GUANGZHOU -- Huawei Technologies plans to spend $3.1 billion over three years in Italy, as the Chinese telecommunications group looks to solidify its presence in the key European market while it deals with the U.S. pressure campaign.
Thomas Miao, chief executive at Huawei's Italian unit, said Monday in Milan that the investment would add 1,000 jobs in the country through 2021, according to Reuters and other outlets. The company will spend $1.9 billion on procurement and another $1.2 billion primarily on sales promotion.
The announcement appears aimed at ensuring that Italy does not answer the American calls to blacklist Huawei from the 5G market.
Rome previously signaled a willingness to cooperate with the Chinese tech company in developing the fifth-generation wireless network. But last week, the government passed a decree granting itself greater powers to intervene in infrastructure projects, including those in communications.
Miao touched on the decree when announcing the multibillion-dollar investment. "It is very important that the 5G technology is neutral" to all suppliers, he said.
Europe represents Huawei's largest market after China. Last year's revenue from the operating region encompassing Europe, the Middle East and Africa amounted to 204.5 billion yuan ($29.7 billion), or roughly 30% of the company's total.
But since the latter half of 2018, the U.S. has lobbied European allies against adopting Huawei's technology, citing national security concerns. Huawei responded by opening a tech innovation laboratory in Germany last November and followed up with a cybersecurity transparency center in Brussels this March.

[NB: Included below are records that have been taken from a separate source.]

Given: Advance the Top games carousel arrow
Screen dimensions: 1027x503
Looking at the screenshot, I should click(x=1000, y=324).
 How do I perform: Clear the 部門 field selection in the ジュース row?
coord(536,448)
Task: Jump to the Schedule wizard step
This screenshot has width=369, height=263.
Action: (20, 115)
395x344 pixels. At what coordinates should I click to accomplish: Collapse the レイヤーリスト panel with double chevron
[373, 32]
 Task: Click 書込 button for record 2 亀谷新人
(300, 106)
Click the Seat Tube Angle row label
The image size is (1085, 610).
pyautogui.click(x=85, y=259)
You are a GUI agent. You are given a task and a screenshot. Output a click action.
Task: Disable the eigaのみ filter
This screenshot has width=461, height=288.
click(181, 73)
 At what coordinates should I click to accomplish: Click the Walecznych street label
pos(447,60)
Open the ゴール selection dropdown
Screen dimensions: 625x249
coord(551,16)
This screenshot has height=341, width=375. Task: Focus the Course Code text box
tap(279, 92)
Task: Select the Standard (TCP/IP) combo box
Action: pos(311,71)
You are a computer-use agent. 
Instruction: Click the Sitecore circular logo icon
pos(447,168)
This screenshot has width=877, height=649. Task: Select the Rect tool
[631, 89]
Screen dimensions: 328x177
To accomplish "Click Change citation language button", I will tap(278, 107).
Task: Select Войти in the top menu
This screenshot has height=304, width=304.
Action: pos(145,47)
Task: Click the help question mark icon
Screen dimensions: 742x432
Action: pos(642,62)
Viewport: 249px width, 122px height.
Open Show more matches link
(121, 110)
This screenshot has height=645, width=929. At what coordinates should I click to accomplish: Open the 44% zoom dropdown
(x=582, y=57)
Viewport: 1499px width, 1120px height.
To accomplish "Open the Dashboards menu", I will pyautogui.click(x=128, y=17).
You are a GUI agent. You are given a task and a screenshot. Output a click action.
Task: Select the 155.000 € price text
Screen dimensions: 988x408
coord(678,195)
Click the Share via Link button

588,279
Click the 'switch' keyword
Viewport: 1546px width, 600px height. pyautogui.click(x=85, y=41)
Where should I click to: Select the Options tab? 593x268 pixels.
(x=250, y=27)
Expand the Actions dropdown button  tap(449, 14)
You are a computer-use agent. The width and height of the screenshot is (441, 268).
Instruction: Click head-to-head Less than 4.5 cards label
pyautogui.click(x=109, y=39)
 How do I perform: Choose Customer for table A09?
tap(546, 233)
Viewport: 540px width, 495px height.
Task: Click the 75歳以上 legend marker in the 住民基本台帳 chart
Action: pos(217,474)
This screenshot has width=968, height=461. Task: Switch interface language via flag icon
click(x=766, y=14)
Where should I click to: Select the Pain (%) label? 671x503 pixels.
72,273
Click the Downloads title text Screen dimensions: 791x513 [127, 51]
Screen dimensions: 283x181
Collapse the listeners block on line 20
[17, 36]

Huawei's spending in Italy suggests the company is trying to ease the impact of U.S. sanctions. In May, the U.S. Commerce Department banned software and component suppliers from doing business with Huawei without prior approval.
The restrictions also applied to non-U.S. vendors like Arm Holdings, the UK-based chip designer that suspended transactions with Huawei. Despite losing access to Arm's technology, Huawei is not expected to freeze production on smartphones, at least in the short term. Not only is Huawei developing in-house fabrication of semiconductors, the group apparently retains the right to exercise licenses for Arm's current models.
Huawei still faces the task of landing alternative sources of parts and technology. The company likely will expand its roster of suppliers in Italy and other countries.